Google recently updated one of its developer documents to clarify that dynamic rendering is not cloaking.
As Google’s Martin Splitt says, this may not come as a surprise, but it does get asked often enough to warrant official clarification.
Yay! @LizziHarvey and I updated the dynamic rendering docs to clarify a very frequent question: Is dynamic rendering considered cloaking? The answer shouldn’t surprise you 😂 https://t.co/l4s3JkOLcx pic.twitter.com/IH4MY8firS
“Googlebot generally doesn’t consider dynamic rendering as cloaking. As long as your dynamic rendering produces similar content, Googlebot won’t view dynamic rendering as cloaking.”
Google also clarifies that error pages produced as a result of implementing dynamic rendering are not considered cloaking either.
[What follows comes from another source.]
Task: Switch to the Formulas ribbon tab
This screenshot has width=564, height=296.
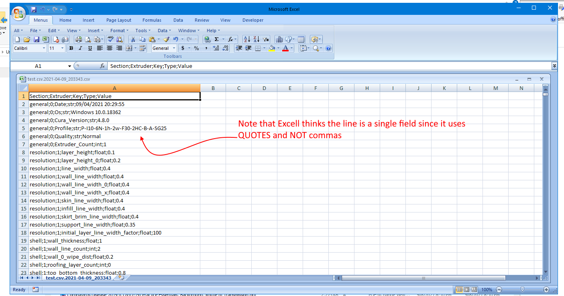Action: pyautogui.click(x=152, y=20)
The only instance in which dynamic rendering could be considered cloaking is if it’s used to serve different content to users and crawlers.
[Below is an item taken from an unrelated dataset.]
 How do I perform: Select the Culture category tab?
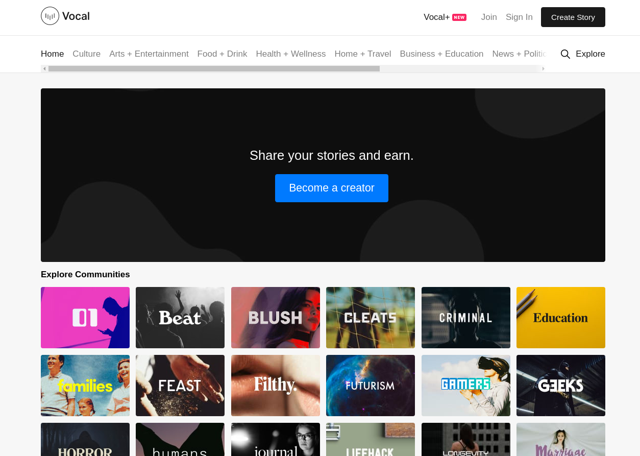86,54
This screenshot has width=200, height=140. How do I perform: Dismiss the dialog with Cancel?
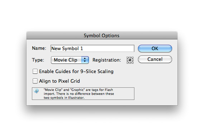tap(155, 59)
“Using dynamic rendering to serve completely different content to users and crawlers can be considered cloaking. For example, a website that serves a page about cats to users and a page about dogs to crawlers can be considered cloaking.”
This is an important clarification for Google to make because cloaking is a violation of Google’s Webmaster Guidelines. That means it could impact rankings and even result in penalties.
However, if you’re using dynamic rendering as it’s intended to be used, then you won’t have to worry about violating Google’s guidelines.